Load necessary packages and define directories.
Load Gross Primary Productivity (GPP) MODIS (2000–2022) and ERA5 (1997–2020) climate metrics computed in Earth Engine and convert to long format. These metrics have been spatially aggregated to county boundaries as depicted by Figure 4 in (Kenduiywo, Ghosh, Hijmans, & Ndungu, 2020).
Format the date variable by removing unnecessary characters.
| County | date | gpp |
|---|---|---|
| Baringo | 2000-02-26 | 130.1147 |
| Bomet | 2000-02-26 | 364.8841 |
| County | date | temp |
|---|---|---|
| Baringo | 1997-01-01 | 297.4850 |
| Bomet | 1997-01-01 | 292.9671 |
| County | date | precip |
|---|---|---|
| Baringo | 1997-01-01 | 0.0001701 |
| Bomet | 1997-01-01 | 0.0008220 |
Temporally aggregate the spatial metrics per year to obtain spatial-temporal climate metrics.
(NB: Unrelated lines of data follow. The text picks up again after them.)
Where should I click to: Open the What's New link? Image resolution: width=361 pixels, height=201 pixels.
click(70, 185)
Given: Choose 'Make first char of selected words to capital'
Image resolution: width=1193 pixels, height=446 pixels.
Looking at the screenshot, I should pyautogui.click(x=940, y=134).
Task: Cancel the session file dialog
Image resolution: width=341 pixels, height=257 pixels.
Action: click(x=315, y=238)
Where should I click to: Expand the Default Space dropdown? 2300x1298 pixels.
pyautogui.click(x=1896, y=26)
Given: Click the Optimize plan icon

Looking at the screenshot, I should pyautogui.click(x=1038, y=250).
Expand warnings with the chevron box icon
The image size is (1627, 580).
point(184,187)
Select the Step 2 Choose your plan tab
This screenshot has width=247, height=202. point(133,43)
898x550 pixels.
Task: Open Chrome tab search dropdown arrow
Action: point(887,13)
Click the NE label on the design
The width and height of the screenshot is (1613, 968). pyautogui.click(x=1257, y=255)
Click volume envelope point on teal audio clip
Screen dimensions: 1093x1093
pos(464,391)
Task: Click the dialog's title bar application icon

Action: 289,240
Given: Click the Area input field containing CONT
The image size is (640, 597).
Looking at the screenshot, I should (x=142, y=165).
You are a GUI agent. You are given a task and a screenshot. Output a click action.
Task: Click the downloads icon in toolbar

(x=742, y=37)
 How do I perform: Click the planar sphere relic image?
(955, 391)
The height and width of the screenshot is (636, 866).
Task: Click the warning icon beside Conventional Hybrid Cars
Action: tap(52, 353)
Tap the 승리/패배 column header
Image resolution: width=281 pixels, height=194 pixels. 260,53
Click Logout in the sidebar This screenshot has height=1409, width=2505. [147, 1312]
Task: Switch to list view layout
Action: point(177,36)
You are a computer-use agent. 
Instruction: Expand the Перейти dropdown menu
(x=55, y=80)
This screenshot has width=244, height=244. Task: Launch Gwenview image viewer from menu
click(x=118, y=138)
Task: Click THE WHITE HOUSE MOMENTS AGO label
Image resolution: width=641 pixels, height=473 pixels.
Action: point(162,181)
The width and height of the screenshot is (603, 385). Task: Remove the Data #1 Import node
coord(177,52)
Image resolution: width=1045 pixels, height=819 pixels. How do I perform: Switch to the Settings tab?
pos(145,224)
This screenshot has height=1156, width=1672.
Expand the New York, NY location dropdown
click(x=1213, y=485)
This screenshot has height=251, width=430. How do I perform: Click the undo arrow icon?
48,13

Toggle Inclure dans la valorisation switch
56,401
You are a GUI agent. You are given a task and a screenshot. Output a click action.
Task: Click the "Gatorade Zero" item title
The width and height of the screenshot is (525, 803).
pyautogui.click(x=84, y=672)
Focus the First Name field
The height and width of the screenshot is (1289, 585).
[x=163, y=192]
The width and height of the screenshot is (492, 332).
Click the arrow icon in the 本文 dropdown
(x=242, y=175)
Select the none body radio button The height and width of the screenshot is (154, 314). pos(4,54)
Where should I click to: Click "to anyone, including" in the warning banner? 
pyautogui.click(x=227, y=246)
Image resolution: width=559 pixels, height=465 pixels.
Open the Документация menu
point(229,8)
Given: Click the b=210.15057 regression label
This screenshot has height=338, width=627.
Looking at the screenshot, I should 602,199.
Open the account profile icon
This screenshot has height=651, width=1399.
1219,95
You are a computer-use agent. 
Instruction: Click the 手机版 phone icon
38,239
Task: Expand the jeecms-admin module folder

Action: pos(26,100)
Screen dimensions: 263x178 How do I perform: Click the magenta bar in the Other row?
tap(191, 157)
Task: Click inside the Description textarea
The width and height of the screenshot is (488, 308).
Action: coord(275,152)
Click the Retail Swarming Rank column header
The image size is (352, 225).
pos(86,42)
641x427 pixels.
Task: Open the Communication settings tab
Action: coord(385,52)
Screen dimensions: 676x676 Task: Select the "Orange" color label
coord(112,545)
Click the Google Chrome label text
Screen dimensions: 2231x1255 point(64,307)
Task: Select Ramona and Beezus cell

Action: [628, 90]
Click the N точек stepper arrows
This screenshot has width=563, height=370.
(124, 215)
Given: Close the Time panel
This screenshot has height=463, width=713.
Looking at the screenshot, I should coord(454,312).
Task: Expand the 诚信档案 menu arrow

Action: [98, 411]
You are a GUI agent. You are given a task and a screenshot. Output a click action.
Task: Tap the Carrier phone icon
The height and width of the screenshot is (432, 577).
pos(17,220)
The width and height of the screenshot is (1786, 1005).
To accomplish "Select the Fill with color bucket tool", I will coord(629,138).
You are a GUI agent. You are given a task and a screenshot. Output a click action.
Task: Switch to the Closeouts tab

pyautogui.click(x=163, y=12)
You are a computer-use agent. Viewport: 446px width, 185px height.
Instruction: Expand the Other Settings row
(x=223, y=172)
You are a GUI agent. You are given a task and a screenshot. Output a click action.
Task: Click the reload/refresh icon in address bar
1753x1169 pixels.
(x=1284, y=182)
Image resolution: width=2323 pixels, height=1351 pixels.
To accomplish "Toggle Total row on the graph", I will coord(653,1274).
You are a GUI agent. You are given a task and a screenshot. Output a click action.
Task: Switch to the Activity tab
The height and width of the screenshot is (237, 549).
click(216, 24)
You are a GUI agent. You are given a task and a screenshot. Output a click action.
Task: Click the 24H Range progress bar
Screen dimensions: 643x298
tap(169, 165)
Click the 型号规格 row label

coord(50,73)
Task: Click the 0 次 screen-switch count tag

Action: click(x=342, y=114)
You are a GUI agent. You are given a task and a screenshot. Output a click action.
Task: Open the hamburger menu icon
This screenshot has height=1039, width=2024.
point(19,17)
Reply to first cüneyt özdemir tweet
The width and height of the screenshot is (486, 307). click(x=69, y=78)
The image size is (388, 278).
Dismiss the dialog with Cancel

Event of conflicts from violence against civilians will also be aggregated per year and county.
gpp$date <- format(as.Date(gpp$date, format="%d/%m/%Y"),"%Y")
gpp <- aggregate(.~County+date, data=gpp, mean, na.rm=T)
tmp$date <- format(as.Date(tmp$date, format="%d/%m/%Y"),"%Y")
tmp <- aggregate(.~County+date, data=tmp, mean, na.rm=T)
prec$date <- format(as.Date(prec$date, format="%d/%m/%Y"),"%Y")
prec <- aggregate(.~County+date, data=prec, mean, na.rm=T)
con <- readRDS("civilianViolence.rds")
con <- subset(con@data, select= c(ADMIN1, FATALITIES, YEAR))
names(con)[1] <- "County"
names(con)[3] <- "date"
con <- aggregate(.~County+date, data=con, sum, na.rm=T)
Let’s make some plots and evaluate trends. First merge each jmetric with conflict data. To do so check for county naming consistencies.
con$County <- toupper(con$County)
gpp$County <- toupper(gpp$County)
tmp$County <- toupper(tmp$County)
prec$County <- toupper(prec$County)
c <- sort(unique(con$County))
c[!c %in% sort(unique(gpp$County))]
## [1] "ELGEYO MARAKWET" "MURANGA"
c[!c %in% sort(unique(tmp$County))]
## [1] "ELGEYO MARAKWET" "MURANGA"
c[!c %in% sort(unique(prec$County))]
## [1] "ELGEYO MARAKWET" "MURANGA"
Edit the inconsistencies on the identified counties.
con$County[con$County == "MURANGA"] <- "MURANG'A"
con$County[con$County == "ELGEYO MARAKWET" ] <- "ELGEYO-MARAKWET"
We can also compute anomalies for these climate metrics. The Z-score is a good measure to capture anomalies. Z-scores indicate the deviations of seasonal/annual metrics from its long-term annual mean. The unit is “standard deviations”. This a z-score of -1 means that the value is 1 standard deviation below the (expected) mean value i.e.;
zscore <- function(y){
(y - mean(y, na.rm=TRUE) ) / (sd(y, na.rm=TRUE))
}
Compute the zScored metrics per year per Country
gpp <- ungroup(mutate(group_by(gpp,County), zgpp=zscore(gpp)))
tmp <- ungroup(mutate(group_by(tmp,County), ztemp=zscore(temp)))
prec <- ungroup(mutate(group_by(prec,County), zprecip=zscore(precip)))
con <- ungroup(mutate(group_by(con,County), zFATALITIES=zscore(FATALITIES)))
Make trend plots.
x <- aggregate(FATALITIES~date, data=con, mean, na.rm=T)
y <- aggregate(temp~date, data=tmp, mean, na.rm=T)
z <- aggregate(precip~date, data=prec, mean, na.rm=T)
k <- aggregate(gpp~date, data=gpp, mean, na.rm=T)
par(mfrow = c(2, 2), mar = c(4, 5, 1, 1)) #c(bottom, left, top, right)
plot(FATALITIES~date, data=x, type="l", col="red", ylab="# Fatalities", xlab= "Year", cex.axis =1.2, cex.lab = 1.2)
plot(gpp~date, data=k, type="l", col="red", ylab="GPP", xlab= "Year", cex.axis =1.2, cex.lab = 1.2)
plot(precip~date, data=z, type="l", col="red", ylab="Precipitation", xlab= "Year", cex.axis =1.2, cex.lab = 1.2)
plot(temp~date, data=y, type="l", col="red", ylab="2m Air Tempetature", xlab= "Year", cex.axis =1.2, cex.lab = 1.2)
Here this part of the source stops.